Could the dialogue about the new health-care law get any more surreal? On one television network, Texas Republican Ted Cruz drones on and on about the evils of Obamacare, and on another, Democratic Presidents Obama and Clinton do their best to sell a skeptical American public on the new health-care law, sounding a bit like the Home Shopping Network as they put in a plug for people to go online to HealthCare.gov and sign up for coverage.
PPACA is surreal on other fronts.  Many corporate over-65 retiree health insurance plans are effectively going defined contribution when companies shift over-65 retirees from their employee group plans to individual Medicare Advantage plans through a private exchange.  This moves retired workers insurance from group plans to individual plans, the exact opposite of what Clinton and Obama stated in their interview.

Obama explained how pooling risk eliminates the expensive cost-shifting when emergency rooms provide care and pass the costs along.
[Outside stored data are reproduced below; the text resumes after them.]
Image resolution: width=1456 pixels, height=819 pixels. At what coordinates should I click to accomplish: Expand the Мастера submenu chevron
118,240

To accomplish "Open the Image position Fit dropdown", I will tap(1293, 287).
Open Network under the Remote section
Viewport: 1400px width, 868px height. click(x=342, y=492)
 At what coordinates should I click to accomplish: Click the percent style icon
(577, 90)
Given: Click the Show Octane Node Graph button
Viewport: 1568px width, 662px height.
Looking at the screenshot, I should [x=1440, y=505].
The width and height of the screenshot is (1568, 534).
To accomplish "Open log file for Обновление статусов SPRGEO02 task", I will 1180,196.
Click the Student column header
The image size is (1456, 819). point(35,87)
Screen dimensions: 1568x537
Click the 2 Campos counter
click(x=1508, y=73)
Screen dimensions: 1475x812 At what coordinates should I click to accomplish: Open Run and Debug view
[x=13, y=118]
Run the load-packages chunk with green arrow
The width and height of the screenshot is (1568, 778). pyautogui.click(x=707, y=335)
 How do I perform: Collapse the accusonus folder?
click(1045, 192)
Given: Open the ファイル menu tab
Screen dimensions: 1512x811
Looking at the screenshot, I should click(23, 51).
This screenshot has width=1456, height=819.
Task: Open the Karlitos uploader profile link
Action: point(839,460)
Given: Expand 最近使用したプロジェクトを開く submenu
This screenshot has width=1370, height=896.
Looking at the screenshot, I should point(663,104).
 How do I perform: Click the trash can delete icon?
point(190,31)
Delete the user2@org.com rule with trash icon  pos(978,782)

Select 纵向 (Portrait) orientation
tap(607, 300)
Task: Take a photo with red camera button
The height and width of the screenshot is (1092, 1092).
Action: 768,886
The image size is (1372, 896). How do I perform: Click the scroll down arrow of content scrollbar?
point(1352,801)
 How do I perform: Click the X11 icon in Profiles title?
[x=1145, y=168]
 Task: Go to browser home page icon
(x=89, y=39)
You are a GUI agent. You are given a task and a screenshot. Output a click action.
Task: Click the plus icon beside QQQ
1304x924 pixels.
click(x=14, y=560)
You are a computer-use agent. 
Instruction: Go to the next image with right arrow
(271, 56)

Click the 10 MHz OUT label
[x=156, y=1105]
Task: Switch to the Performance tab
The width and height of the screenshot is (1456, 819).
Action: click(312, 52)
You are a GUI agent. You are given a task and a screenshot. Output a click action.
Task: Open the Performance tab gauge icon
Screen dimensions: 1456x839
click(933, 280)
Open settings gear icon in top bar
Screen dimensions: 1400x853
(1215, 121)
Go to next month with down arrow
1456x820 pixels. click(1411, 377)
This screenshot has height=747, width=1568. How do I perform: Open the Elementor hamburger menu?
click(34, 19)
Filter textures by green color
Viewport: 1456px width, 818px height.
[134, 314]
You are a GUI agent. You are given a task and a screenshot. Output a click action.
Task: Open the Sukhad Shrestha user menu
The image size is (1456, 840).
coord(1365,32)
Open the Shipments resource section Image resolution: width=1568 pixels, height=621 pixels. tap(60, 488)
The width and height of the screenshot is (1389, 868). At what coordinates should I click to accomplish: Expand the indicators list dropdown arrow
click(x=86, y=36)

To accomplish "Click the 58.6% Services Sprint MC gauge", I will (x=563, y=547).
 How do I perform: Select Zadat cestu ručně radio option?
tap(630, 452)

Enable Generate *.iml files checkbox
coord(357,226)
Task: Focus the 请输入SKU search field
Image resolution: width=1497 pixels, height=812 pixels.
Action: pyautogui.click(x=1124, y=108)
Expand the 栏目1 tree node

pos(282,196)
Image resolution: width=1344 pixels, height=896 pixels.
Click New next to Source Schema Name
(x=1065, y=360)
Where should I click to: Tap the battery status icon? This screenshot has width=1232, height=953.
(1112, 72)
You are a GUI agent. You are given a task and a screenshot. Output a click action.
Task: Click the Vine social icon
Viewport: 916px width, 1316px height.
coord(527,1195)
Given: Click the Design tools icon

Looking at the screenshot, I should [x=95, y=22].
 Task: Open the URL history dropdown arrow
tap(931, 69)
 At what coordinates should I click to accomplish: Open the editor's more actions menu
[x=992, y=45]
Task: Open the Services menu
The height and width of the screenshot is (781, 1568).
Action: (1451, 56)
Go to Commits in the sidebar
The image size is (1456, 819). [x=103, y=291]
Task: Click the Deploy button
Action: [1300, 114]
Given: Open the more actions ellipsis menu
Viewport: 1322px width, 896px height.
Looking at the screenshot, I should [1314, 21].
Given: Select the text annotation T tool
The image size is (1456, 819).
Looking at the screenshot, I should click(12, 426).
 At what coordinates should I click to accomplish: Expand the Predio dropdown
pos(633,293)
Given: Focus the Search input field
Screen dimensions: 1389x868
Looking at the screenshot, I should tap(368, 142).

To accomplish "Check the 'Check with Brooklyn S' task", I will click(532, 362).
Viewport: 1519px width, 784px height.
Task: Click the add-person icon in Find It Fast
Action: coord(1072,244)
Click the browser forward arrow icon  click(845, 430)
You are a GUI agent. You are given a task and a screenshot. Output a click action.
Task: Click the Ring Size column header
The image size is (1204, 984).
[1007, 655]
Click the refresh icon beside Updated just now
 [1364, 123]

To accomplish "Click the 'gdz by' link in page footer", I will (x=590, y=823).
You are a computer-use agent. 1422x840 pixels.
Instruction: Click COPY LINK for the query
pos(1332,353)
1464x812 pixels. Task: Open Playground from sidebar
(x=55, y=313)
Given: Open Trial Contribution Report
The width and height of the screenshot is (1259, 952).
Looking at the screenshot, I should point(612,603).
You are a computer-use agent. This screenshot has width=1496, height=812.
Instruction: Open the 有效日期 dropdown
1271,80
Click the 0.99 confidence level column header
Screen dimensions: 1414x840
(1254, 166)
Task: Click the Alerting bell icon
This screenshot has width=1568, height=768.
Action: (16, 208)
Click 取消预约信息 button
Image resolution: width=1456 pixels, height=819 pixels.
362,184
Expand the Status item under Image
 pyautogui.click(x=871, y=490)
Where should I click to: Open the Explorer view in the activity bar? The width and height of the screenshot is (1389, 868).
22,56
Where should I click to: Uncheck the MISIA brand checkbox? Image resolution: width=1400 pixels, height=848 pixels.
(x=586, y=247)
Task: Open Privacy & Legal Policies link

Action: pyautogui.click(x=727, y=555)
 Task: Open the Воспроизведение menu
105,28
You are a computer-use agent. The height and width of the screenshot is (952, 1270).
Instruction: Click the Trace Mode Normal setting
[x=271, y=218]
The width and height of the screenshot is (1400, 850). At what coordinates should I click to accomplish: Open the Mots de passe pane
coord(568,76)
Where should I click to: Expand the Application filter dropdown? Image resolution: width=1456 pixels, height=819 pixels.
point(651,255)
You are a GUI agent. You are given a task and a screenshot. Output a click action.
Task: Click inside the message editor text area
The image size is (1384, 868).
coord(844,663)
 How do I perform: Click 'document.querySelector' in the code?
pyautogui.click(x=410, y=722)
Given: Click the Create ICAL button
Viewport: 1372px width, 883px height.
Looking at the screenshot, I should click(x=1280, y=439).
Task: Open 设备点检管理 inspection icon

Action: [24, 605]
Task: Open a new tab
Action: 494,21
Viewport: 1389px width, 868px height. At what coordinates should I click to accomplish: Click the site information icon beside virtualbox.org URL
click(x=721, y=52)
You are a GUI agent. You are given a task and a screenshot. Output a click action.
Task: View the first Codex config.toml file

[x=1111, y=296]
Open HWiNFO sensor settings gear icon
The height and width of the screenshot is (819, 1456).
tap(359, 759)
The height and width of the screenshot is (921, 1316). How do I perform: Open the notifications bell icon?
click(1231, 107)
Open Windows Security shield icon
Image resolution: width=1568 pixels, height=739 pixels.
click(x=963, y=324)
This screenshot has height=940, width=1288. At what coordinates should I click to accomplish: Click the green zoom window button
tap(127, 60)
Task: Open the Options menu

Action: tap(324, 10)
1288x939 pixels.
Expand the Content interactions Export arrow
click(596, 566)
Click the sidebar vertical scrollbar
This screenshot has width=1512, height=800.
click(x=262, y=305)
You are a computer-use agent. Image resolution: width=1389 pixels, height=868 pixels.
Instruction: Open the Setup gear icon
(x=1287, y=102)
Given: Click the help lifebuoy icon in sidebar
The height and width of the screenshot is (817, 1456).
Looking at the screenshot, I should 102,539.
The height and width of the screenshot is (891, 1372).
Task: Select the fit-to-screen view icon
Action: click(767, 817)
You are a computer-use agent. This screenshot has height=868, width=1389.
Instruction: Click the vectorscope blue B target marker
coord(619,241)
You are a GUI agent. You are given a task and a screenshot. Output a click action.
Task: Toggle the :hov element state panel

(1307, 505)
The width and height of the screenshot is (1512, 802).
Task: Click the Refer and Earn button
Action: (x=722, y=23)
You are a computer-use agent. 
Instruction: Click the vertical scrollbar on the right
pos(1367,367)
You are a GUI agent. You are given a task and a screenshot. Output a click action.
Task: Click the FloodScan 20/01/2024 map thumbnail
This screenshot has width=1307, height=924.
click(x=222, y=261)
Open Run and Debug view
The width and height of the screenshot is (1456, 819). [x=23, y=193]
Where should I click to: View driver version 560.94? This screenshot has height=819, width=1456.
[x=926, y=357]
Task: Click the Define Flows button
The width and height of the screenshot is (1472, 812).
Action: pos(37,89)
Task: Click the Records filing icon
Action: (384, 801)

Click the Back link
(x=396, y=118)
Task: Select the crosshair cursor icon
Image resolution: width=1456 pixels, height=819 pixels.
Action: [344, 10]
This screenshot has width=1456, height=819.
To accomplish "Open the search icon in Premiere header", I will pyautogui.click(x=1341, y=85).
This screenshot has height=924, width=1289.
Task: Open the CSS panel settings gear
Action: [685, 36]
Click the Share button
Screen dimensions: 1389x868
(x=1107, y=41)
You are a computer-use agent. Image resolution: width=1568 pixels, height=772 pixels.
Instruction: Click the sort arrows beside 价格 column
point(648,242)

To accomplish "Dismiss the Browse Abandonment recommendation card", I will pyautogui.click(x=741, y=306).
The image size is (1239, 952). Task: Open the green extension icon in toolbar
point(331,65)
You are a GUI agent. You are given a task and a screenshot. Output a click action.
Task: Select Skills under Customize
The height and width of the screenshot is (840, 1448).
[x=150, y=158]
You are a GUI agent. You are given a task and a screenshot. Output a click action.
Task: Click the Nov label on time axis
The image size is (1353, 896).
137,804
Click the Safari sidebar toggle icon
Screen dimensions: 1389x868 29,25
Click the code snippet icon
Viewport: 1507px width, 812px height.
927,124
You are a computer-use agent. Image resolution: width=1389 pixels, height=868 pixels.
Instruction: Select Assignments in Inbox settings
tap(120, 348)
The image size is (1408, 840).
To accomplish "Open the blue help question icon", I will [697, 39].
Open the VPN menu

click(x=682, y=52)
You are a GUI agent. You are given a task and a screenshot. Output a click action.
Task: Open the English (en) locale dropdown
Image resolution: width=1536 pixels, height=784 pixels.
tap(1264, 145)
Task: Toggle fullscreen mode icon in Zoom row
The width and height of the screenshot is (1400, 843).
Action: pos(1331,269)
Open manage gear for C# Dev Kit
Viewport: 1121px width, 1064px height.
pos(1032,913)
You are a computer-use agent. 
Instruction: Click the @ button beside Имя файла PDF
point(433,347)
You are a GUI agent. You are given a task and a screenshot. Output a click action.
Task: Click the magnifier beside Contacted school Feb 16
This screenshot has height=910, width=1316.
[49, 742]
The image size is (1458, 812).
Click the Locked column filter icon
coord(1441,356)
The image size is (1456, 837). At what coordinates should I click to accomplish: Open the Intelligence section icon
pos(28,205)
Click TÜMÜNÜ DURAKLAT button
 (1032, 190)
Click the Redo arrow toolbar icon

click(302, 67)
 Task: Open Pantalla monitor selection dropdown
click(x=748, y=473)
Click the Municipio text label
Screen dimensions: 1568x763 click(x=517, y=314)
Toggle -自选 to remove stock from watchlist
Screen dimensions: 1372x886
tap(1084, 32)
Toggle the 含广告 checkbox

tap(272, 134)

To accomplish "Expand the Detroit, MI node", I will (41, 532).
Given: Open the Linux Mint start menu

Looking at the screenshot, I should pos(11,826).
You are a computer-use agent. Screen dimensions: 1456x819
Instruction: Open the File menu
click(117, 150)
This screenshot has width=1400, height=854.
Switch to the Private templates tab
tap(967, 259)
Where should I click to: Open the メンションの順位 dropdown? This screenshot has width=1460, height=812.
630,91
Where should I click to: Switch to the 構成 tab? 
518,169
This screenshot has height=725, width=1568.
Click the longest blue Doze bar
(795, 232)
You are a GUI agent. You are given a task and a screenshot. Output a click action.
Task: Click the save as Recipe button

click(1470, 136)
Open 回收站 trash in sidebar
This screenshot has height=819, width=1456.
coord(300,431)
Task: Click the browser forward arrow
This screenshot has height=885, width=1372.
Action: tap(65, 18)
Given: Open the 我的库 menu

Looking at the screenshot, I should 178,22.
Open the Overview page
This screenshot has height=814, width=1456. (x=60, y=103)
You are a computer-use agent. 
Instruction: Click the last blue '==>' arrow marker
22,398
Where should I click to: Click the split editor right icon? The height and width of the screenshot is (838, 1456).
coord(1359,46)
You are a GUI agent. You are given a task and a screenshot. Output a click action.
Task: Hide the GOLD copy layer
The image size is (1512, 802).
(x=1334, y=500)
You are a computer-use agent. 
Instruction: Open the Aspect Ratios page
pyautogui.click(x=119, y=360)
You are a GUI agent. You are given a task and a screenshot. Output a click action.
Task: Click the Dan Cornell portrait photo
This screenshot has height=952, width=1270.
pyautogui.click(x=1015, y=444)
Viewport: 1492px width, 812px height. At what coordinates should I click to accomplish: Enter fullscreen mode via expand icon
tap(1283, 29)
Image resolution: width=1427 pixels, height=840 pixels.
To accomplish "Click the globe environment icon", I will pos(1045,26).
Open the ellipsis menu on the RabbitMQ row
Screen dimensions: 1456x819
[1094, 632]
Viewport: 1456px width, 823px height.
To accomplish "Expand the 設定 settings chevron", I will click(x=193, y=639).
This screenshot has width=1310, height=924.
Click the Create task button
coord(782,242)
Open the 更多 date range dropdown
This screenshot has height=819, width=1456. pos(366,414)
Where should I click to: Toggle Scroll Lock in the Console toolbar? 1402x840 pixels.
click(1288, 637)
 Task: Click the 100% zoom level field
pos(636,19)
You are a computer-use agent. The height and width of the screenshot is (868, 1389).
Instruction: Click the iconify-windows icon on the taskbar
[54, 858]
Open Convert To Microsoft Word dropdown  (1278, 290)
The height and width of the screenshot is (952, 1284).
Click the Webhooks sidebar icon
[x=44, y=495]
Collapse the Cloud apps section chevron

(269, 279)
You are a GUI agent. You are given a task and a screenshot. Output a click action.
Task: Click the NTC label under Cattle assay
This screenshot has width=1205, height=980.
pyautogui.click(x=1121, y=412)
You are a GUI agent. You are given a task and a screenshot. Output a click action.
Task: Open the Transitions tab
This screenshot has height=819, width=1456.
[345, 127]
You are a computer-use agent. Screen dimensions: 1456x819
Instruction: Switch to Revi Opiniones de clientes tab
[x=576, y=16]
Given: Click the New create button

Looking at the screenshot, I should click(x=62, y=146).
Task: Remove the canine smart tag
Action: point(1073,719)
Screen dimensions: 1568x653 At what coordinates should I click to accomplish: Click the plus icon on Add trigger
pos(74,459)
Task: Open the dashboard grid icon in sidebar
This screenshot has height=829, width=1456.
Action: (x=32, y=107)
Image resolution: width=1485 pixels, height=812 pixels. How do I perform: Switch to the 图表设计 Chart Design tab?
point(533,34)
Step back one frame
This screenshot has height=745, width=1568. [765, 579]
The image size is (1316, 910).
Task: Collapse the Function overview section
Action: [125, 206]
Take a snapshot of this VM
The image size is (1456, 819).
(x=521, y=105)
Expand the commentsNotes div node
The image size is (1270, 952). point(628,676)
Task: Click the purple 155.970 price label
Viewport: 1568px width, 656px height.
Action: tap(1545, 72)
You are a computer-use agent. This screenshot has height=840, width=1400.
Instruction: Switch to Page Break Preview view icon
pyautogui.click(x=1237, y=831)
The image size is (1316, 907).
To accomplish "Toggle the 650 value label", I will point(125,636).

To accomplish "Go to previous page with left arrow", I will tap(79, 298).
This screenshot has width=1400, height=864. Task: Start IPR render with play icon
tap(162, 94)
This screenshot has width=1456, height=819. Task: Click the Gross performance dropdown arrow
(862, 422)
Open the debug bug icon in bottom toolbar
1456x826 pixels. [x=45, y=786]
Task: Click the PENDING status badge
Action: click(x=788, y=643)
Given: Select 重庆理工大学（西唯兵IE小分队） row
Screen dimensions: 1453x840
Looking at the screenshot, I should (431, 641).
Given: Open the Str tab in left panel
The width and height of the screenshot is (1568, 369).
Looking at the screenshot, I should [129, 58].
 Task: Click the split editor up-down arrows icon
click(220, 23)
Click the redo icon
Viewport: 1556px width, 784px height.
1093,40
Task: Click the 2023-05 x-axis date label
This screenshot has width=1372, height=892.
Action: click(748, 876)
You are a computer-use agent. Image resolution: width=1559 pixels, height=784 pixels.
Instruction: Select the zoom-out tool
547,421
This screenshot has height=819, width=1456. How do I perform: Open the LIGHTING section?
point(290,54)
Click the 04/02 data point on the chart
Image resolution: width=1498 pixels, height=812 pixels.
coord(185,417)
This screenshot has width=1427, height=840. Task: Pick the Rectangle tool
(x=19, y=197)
He also acknowledged raising taxes—gasp—on higher-income Medicare recipients and on so-called Cadillac plans, which has labor unions in a tizzy, and reducing the subsidies for Medicare Advantage plans.
If the feds are reducing subsidies for Medicare Advantage plans and employers cap their contribution, who does that leave to pick up future increases?  It's the over-65 retired worker.

Obama's statement about pooling risk eliminating expensive ER cost shifting is nonsense.  Pooling risk shares expensive ER costs across a larger group of people.  Benefit design and utilization controls eliminate expensive ER costs by making them the responsibility of the individual for any inappropriate use.

Health care coverage, employer and government provided, is marked by tremendous complexity.  The labyrinth of rules and procedures one must navigate to get coverage is the first hurdle.  The rabbit hole deepens when one needs to access emergency care, see a doctor or obtain a pharmaceutical.  Make a mistake and the penalty can be no coverage. 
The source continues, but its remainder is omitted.